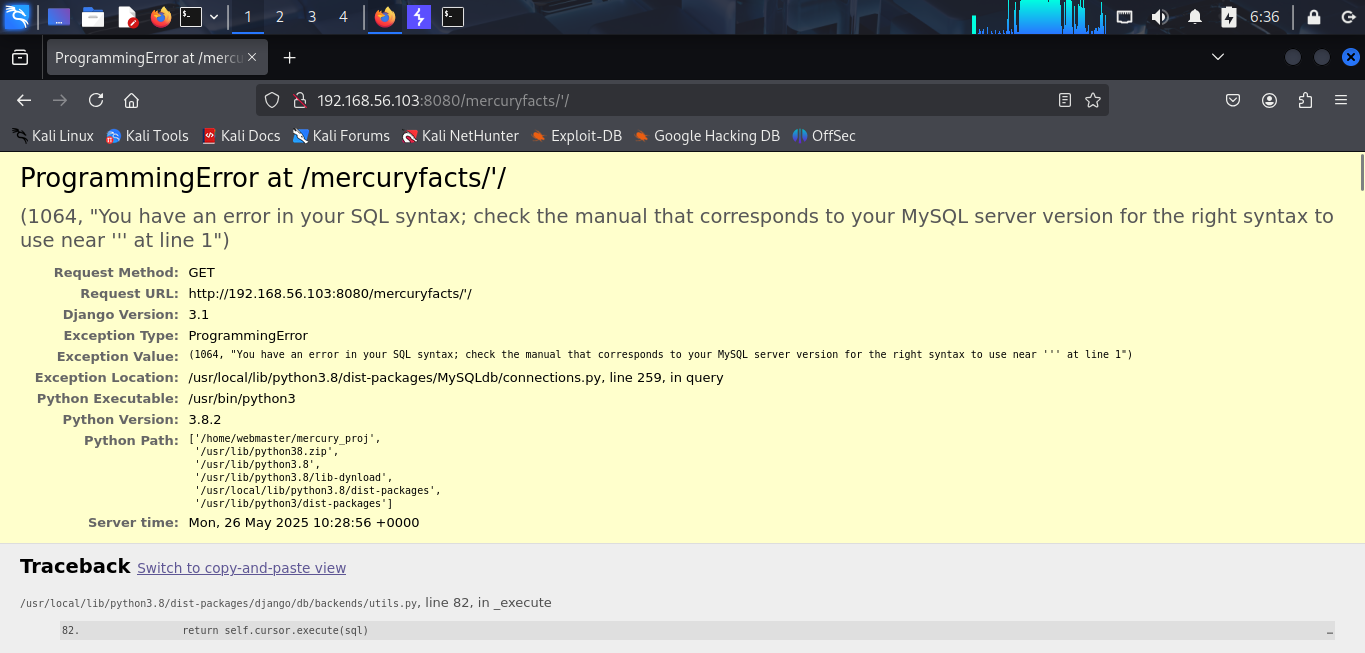Switch to workspace 3 in the panel
The height and width of the screenshot is (653, 1365).
tap(311, 16)
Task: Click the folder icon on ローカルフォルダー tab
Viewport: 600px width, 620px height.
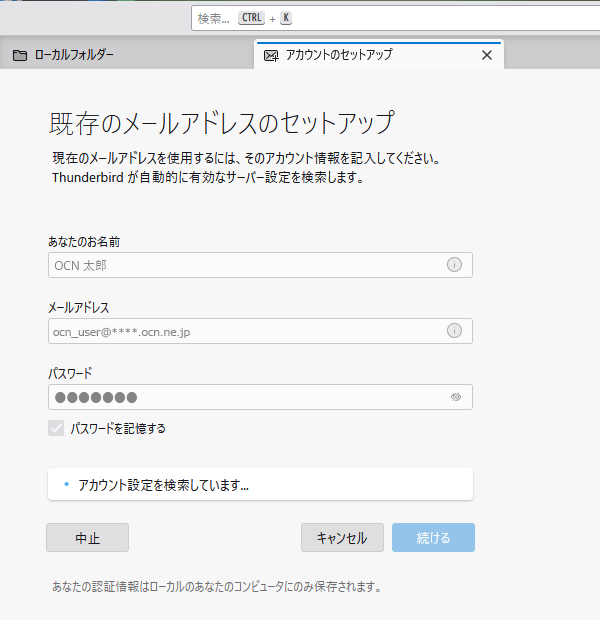Action: [20, 55]
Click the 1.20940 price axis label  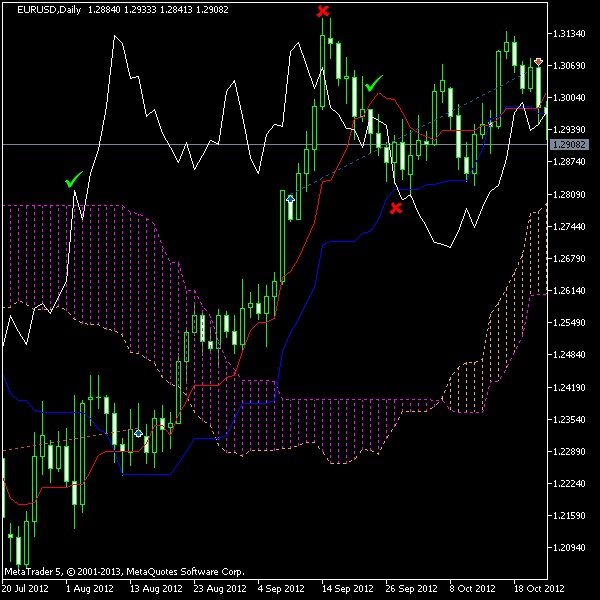(x=568, y=548)
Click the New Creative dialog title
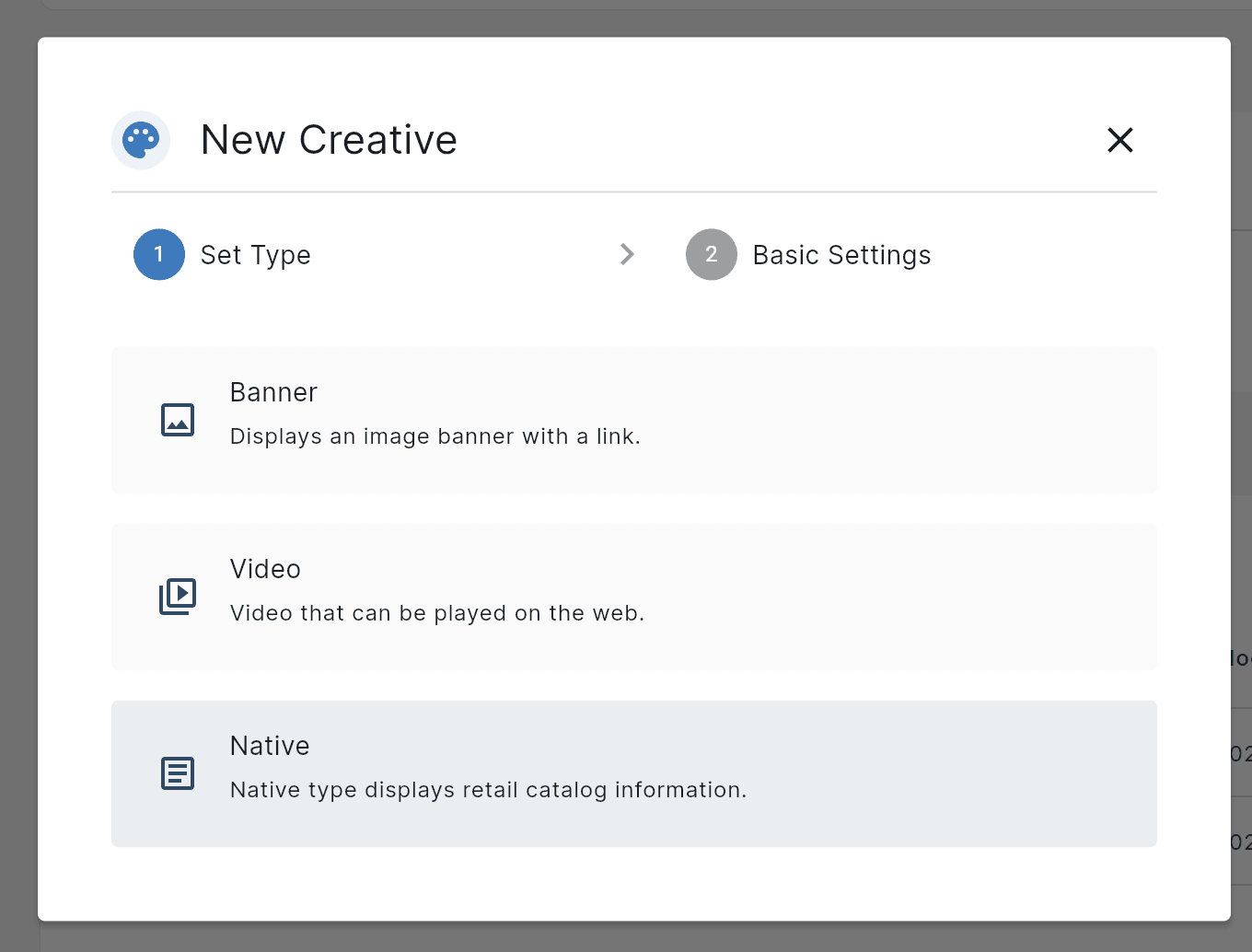The height and width of the screenshot is (952, 1252). pyautogui.click(x=329, y=140)

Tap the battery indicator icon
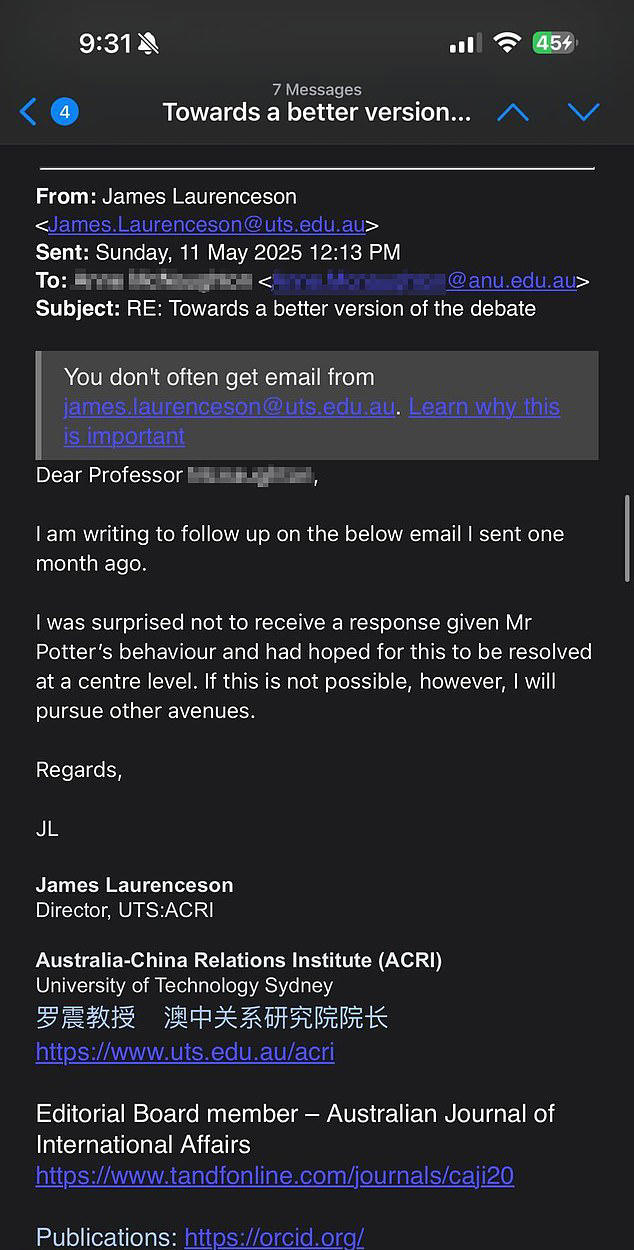tap(554, 43)
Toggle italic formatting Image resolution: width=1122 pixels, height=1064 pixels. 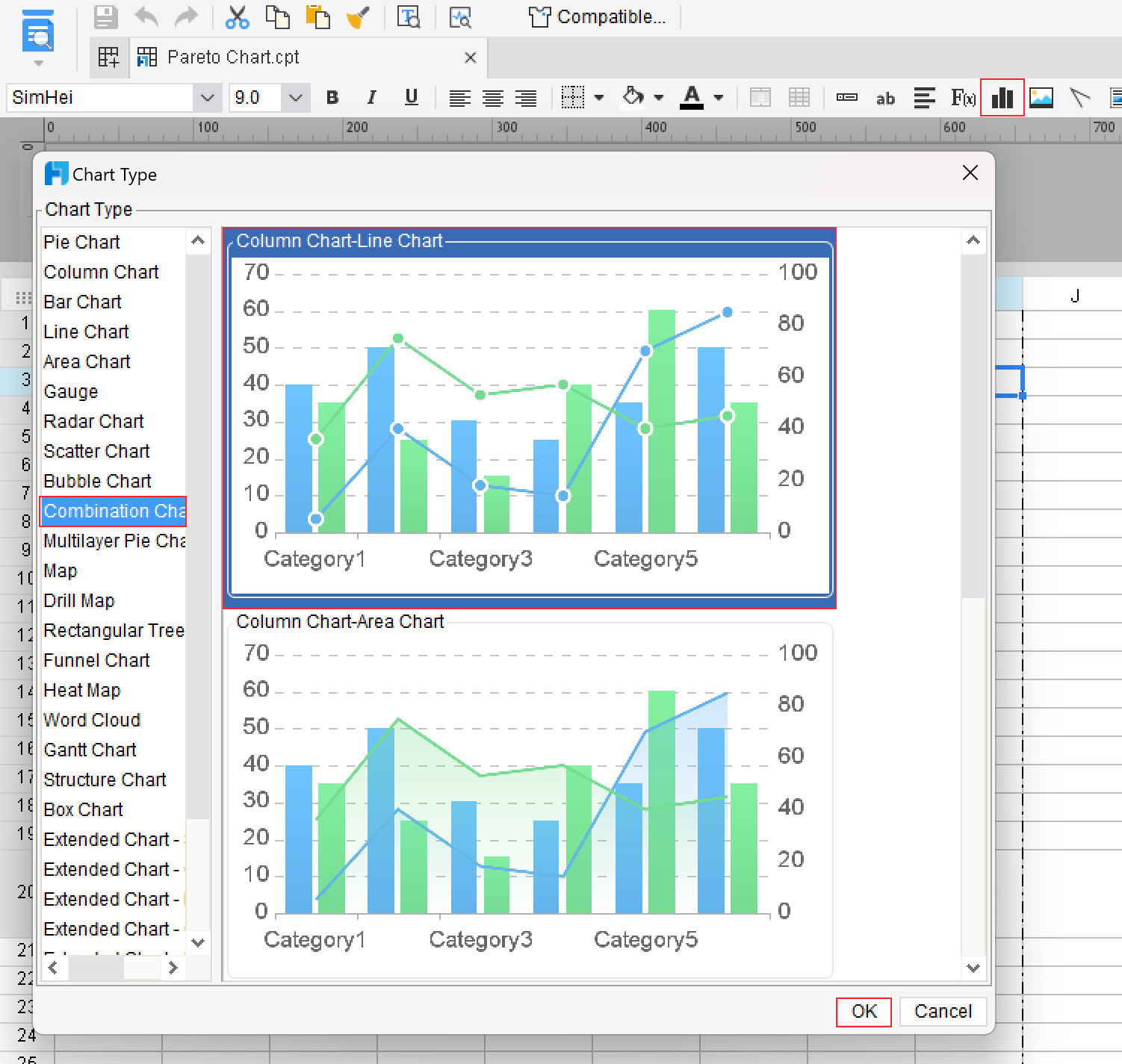371,97
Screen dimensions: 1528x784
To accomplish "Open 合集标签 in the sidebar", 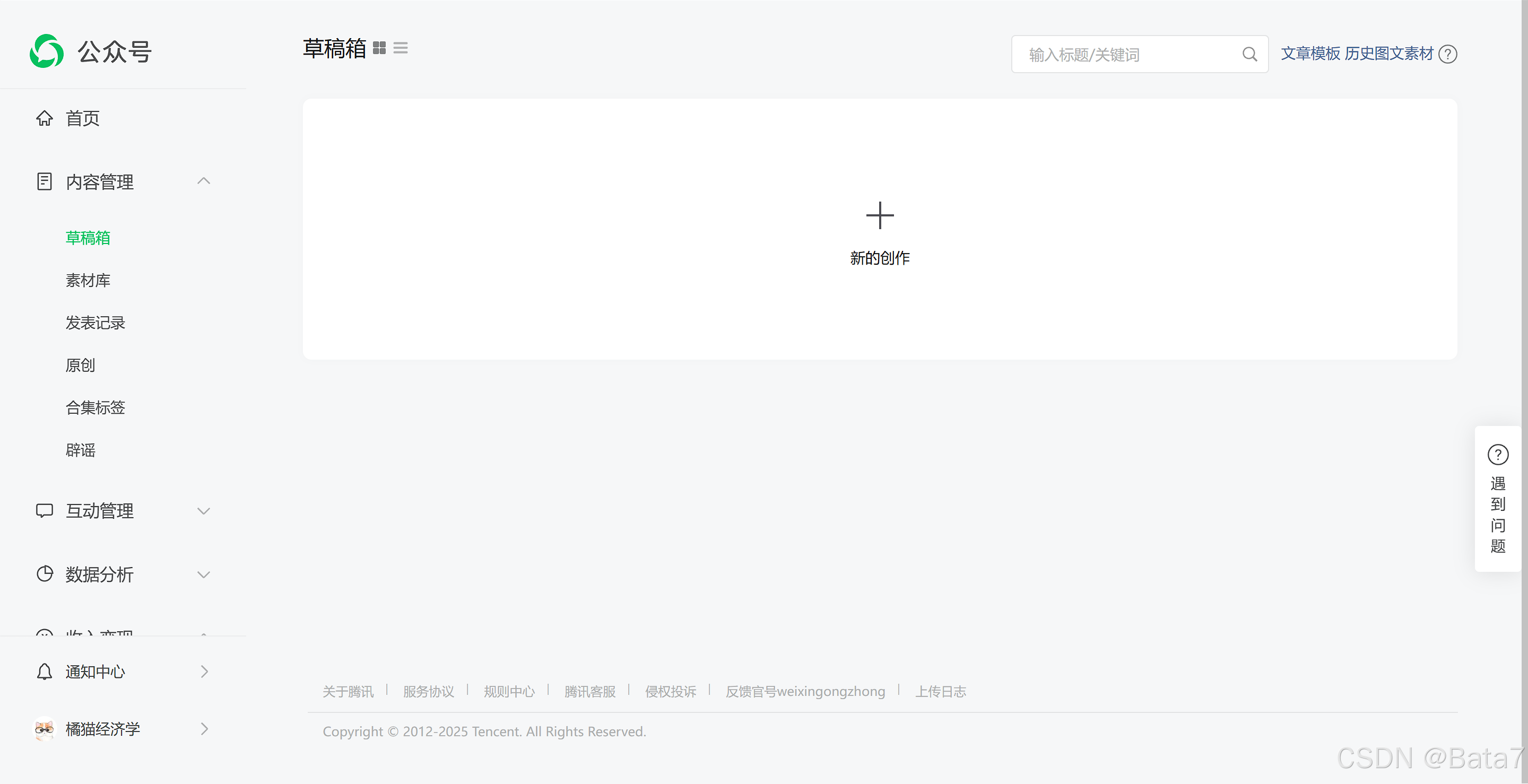I will pyautogui.click(x=95, y=407).
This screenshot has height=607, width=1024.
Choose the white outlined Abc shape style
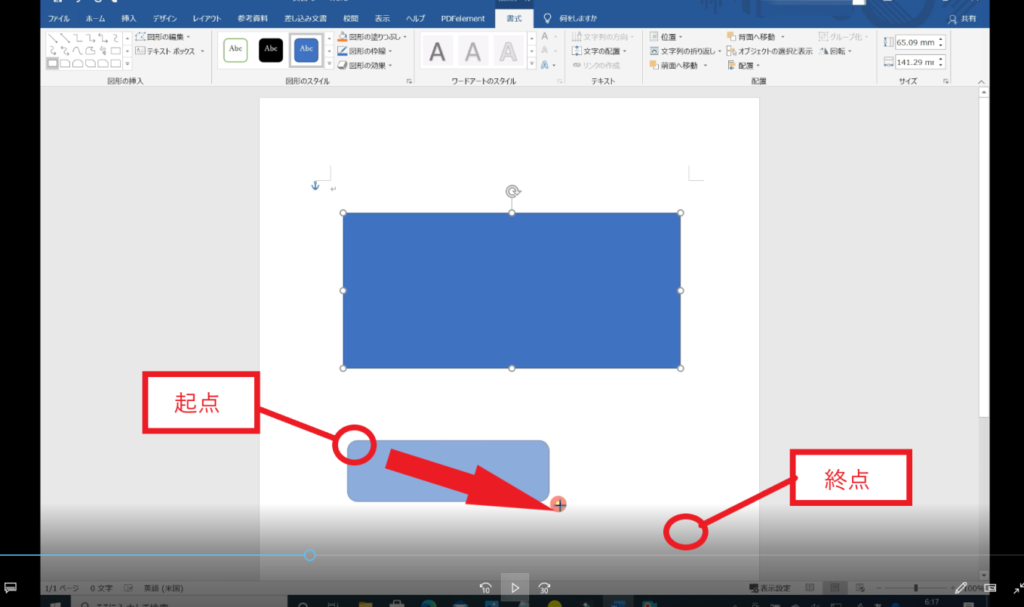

THE PROBLEM - Count the lines of the records above that contain the string "icon", treating case as significant. Reply with the number only.

SOLUTION BELOW - 2